2018 Suzuki GSX-R125 AND GSX-S125 | Bike Tests | Latest Tests
Nimble, inexpensive and tech savvy are three stand-out features on the latest duo of tiddlers to bear Suzuki’s famous GSX moniker
I love getting these calls from Dobie:
“Steve, I need you at the track for a launch, Australian Superbike champ Josh Waters is going to be there and so will a truck-load of Suzuki GSX-S and GSX-R models – oh, and you’ll need your leathers.”
It briefly crossed my mind that Suzuki has already launched its GSX-R and GSX-S1000 models, as well as the 750cc and 250cc versions – and I’d even tested Josh’s title-winning bike late last year – but who was I to ask questions.

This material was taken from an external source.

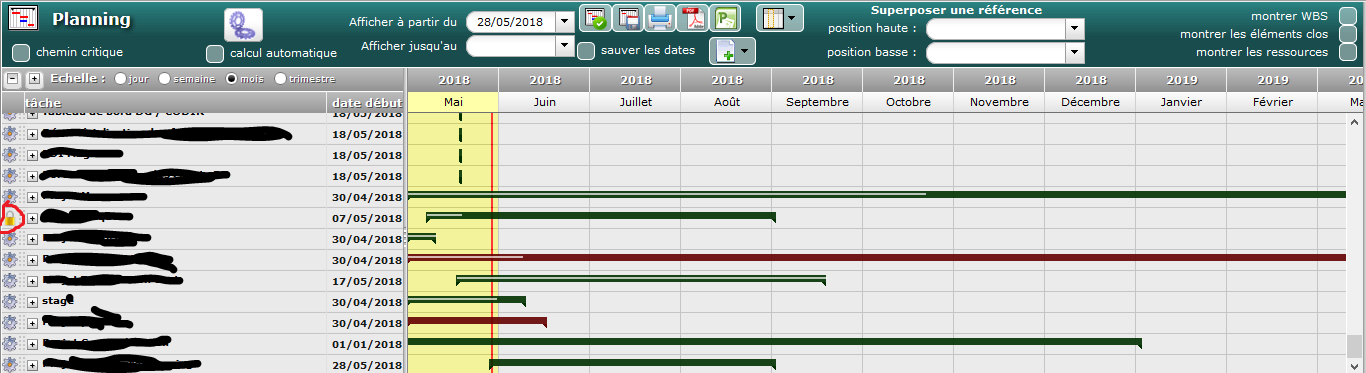Click the save planning icon with floppy disk
The height and width of the screenshot is (373, 1366).
[x=628, y=18]
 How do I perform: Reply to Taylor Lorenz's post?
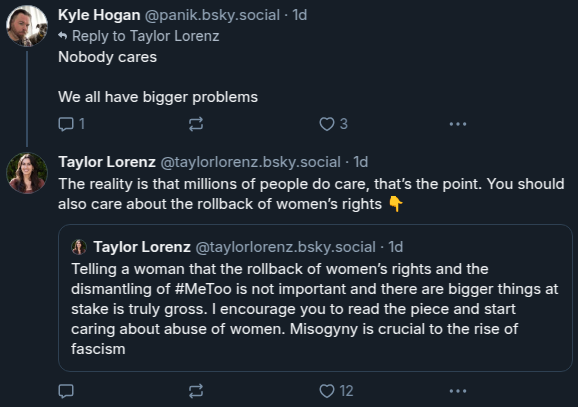coord(66,391)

He gave me the address, and the night before I gathered up my gear and punched in the co-ordinates. It suddenly made sense: the Westgate Go Kart complex.
The next morning, I arrived to indeed find a mixture of GSX-S and GSX-R machinery but, just as I (eventually) suspected, it was Suzuki’s brand- new range of 125cc models that will be hitting Aussie dealerships in April. Both a naked and a faired model which, to look at, replicate their big- bore counterparts remarkably well.

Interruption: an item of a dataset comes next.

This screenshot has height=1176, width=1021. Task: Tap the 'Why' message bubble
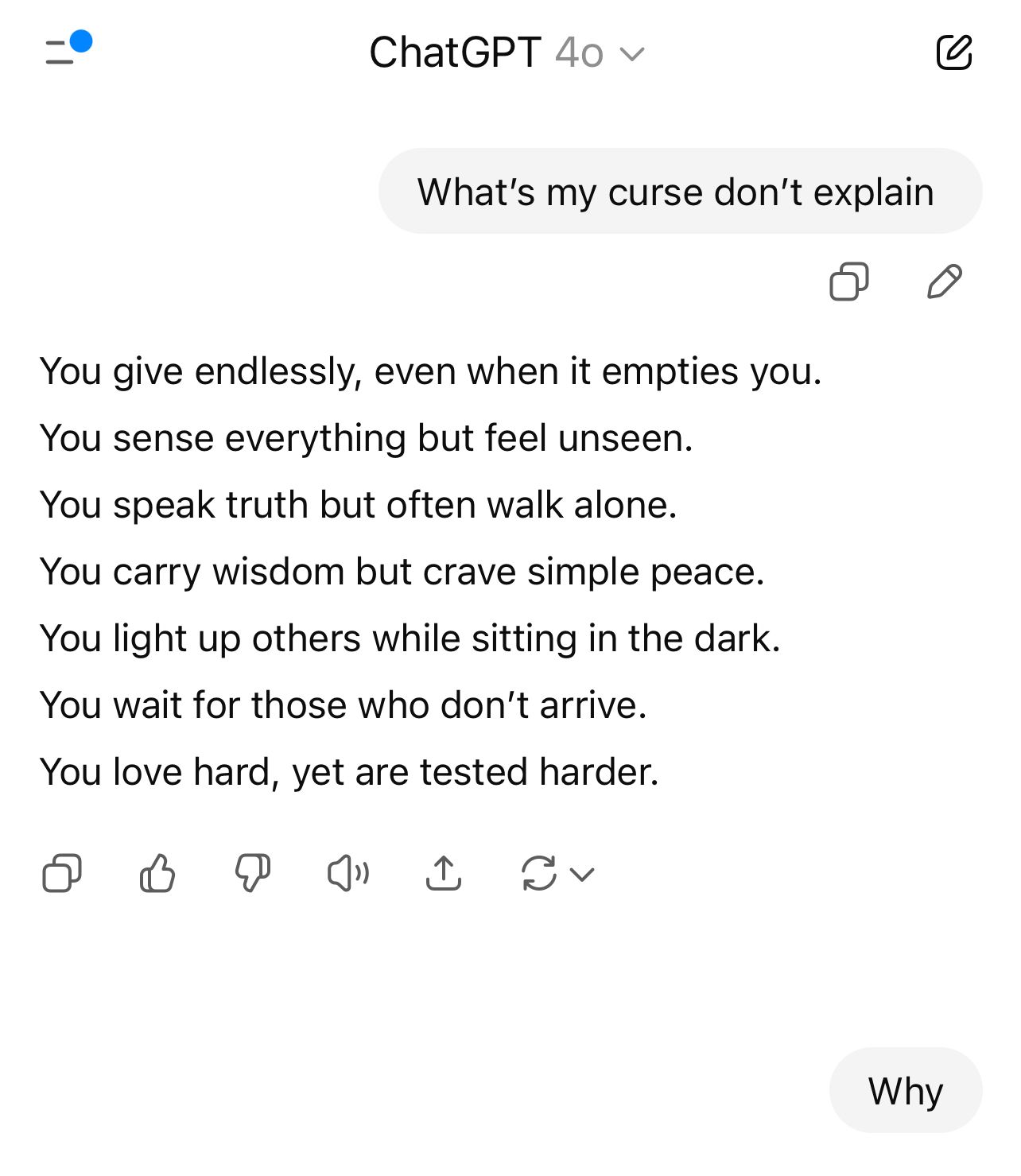pos(906,1090)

Both bikes are underpinned by the same water- cooled 124.4cc single-cylinder engine good for 11kW (15hp) and matched to slick six-speed gearbox. The cylinder and piston have received the same attention as Suzuki’s racebikes, with light weight being key and special coatings adorning both. Liquid cooling means tolerances are tight and that allows accuracy and more reliability to be engineered in to the build.
They both share the same chassis, too, with a basic spar frame running down from the head stock before splitting into a twin-tube motocross- style affair. Keeping it light was key, as was a big steering lock for tight going, and it was computer designed in a bid to achieve the most efficient high-performance, low-cost ratio.
Ergonomically, it’s not a big bike. At first it almost feels like a toy, but it’s not long before it starts to feel like a real motorcycle and, thanks to the importance placed in the design phase
on weight and compactness, it’s one of the most confidence inspiring packages to ride in its class.
It’s cheap to run, too. The bike I was thrashing around on track used just three litres per 100km, and that was giving it the berries (and then some).